Damit ist denn auch der letzte Unterschied zwischen den Vergütungen der Arbeiter und der Manager aufgedeckt. Die einen können schnell mal 60 Millionen einsacken und schädigen damit niemanden. Wenn aber Arbeiter drei Prozent Lohnerhöhung verlangen, ruinieren sie die deutsche Wirtschaft, die dann einfach keine Arbeitsplätze mehr schaffen kann.

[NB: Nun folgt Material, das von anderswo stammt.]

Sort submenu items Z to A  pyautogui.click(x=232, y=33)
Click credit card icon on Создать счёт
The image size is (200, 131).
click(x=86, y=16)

Bleibt als Resümee festzuhalten: Manager verdienen, was sie verdienen. Für die erfolgreiche Erledigung der höchst ungemütlichen Funktion, den Betrieb in eine kapitalistische Gewinnmaschine zu verwandeln, werden sie aus dem Profit honoriert. An ihren Gehältern ist also der Gegensatz von Lohn und Gewinn abzulesen. Da gibt es nichts zu vergleichen.

Wer dennoch seine Einkünfte mit dem Einkommen dieser »Wirtschaftskapitäne« vergleicht, wer sich dabei über unberechtigte Bereicherung aufregt, aber sonst an den Leistungen dieser Funktionäre kapitalistischer Ausbeutung nichts zu kritisieren hat, der ist mit Bild und anderen Spitzenprodukten des deutschen Blätterwalds allemal gut bedient. Sie machen nämlich aus den Verdiensten der Kapitalbosse nur dann einen Skandal, wenn diese sich nicht ordentlich um den Erfolg Deutschlands verdient machen – einen Erfolg, der bekanntlich allemal auf die Kosten der zu Lohnarbeit verpflichteten deutschen Bürger geht.